It was not immediately clear whether Khattallah himself worked directly with the Americans or if he knew he was part of an effort that involved the U.S..
He did, however, receive funds for his participation in a nexus coordinated by the U.S., Saudis, Turkey and other Arab countries to recruit the fighters that ultimately toppled Muammar Gadhafi’s regime, the security officials said.
Khattallah, the senior leader of the Benghazi branch of the Ansar al-Sharia terrorist organization, was later instrumental in helping to recruit fighters from inside Libya to travel to Syria to aid in the insurgency targeting Syrian President Bashar al-Assad’s regime in 2011, the officials said.
Khattallah’s participation came to a grinding halt following the Sept. 11, 2012, Benghazi attacks in which he is accused of participating.
Ansar al-Sharia was not yet declared a terrorist organization by the State Department during the period of Khatallah’s alleged work to help recruit Mideast rebels.
Prior to the Benghazi attacks, the U.S. relationship with those linked to Khattalah’s group was so comfortable that it was the February 17th Martyrs Brigade, an Ansar al-Sharia offshoot, that officially served as the armed quick reaction force within the U.S. Special Mission in Benghazi.
In August 2013, almost one year after the assault, the U.S. filed the first criminal charges in the Benghazi attack against Khatallah, who was placed by witnesses at the scene during the initial assault on the U.S. Special Mission.
Khatallah’s al-Qaida-linked Ansar al-Sharia group advocates strict Shariah implementation and the creation of the Islamic Caliphate. The group infamously first took credit for the attack in social media while later claiming it “didn’t participate [in the attack] as a sole entity.” Witnesses told the media that not only did they see Ansar al-Sharia men laying siege to the compound, they also spotted vehicles brandishing Ansar al-Sharia’s logo at the scene.
Twelve days after Benghazi attacks, WND first reported on information from Middle Eastern security sources indicating both the U.S. mission and the nearby CIA annex in Benghazi served as a planning center for U.S. aid to rebels in the Middle East, with particular emphasis on shipping weapons to jihadists fighting the Assad regime in Syria.

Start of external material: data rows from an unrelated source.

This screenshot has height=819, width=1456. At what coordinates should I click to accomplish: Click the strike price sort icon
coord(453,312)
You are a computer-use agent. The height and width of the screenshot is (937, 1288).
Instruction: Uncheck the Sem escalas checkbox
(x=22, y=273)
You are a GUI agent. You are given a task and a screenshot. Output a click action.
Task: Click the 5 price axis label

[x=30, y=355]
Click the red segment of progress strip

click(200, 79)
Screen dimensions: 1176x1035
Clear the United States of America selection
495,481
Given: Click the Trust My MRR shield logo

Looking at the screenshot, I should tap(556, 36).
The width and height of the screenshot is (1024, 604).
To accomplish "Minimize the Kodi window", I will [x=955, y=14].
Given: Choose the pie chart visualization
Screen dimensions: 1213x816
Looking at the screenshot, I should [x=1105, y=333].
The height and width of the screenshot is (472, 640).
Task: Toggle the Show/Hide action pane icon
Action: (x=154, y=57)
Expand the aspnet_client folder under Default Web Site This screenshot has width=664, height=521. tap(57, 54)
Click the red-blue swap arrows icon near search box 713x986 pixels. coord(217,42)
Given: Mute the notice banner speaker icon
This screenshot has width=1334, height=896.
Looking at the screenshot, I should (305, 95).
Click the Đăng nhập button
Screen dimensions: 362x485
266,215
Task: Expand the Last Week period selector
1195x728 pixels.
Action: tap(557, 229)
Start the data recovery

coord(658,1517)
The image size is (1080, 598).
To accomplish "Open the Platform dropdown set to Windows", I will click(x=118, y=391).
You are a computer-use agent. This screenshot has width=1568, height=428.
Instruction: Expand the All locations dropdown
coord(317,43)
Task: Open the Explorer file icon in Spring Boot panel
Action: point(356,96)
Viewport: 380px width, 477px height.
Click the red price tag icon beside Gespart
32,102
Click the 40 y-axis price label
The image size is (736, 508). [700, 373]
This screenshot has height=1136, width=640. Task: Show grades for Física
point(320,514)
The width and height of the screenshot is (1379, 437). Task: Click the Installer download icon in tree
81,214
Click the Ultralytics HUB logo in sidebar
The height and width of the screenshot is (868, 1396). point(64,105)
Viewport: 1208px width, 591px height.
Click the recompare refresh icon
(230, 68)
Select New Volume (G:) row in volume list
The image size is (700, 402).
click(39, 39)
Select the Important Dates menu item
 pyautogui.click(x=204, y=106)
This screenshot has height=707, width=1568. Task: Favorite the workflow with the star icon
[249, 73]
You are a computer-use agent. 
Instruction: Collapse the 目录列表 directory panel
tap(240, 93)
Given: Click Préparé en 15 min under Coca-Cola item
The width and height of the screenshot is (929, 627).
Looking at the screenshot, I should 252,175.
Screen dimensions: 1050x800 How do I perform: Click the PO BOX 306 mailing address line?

Egyptian and other Middle Eastern sources said that just after the attacks that Ambassador Chris Stevens himself played a central role in recruiting and vetting jihadists and coordinating arms shipments to the gunmen fighting Assad’s regime in Syria.
Stevens’ original role in Libya was to serve as the main interlocutor between the Obama administration and the rebels based in Benghazi.
The news media churned out numerous reports of U.S.-coordinated arms being funneled to the anti-Gadhafi rebels starting at about the time Stevens arrived in Libya.
In December 2012, the New York Times reported the Obama administration “secretly gave its blessing to arms shipments to Libyan rebels from Qatar last year.”
The article went on to say that the weapons and money from Qatar “strengthened militant groups in Libya, allowing them to become a destabilizing force since the fall of the Gadhafi government.” The weapons came from Qatar and not the United States, according to the Times.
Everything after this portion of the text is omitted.